Ellison-Mahon Aircraft is an American aircraft development company located in the Seattle, Washington area. Its principals are Ben Ellison and Ross Mahon.

==Product line==
In the early 1990s the designers began study of an amphibious aircraft. They settled on a twin-engine configuration similar to the Grumman Widgeon, which first flew in 1940, but planned on improving the takeoff characteristics and on using non-corroding materials for the structure. By 2006 they had built a composite-material prototype (FAA registration N204EM), which is based at the Renton Airport, and which uses nearby Lake Washington for water testing. The airplane is named Gweduck, borrowing on the name of the Native American shellfish that is indigenous to the Pacific Northwest. First flight of the prototype occurred on 2 May 2009.
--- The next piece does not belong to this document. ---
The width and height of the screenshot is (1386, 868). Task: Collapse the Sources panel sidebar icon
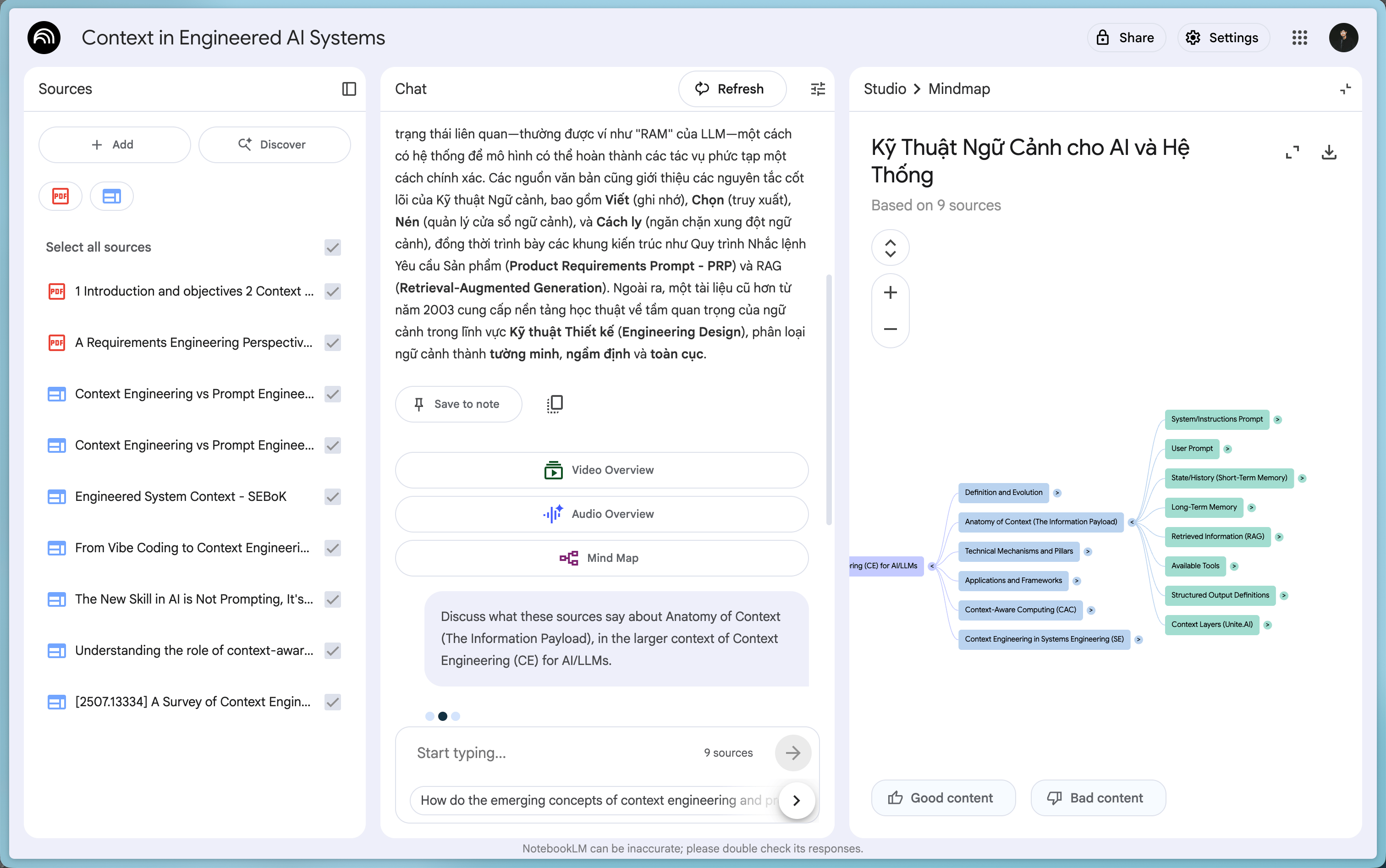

The Ellison-Mahon Gweduck is a high-wing design, with two 300 hp (224 kW) Lycoming IO-540 engines mounted on the wing leading edge. It seats 6 to 8 people in 2-abreast seating. Wingspan is 50.5 ft (15.4 m) with tip floats in the flight (retracted) position, or 48.0 ft (14.63 m) with tip floats extended. The wing area is 295 ft² (27.4 m²). Fuselage length is 32.5 ft (9.91 m). Gross weight is 6000 pounds, empty weight is 4200 pounds.

To facilitate docking, the pilot can pump up to 150 lb (68 kg) of water into a tank in one wing, so that the opposite float can be stowed.

The aircraft is intended for the kitplane market.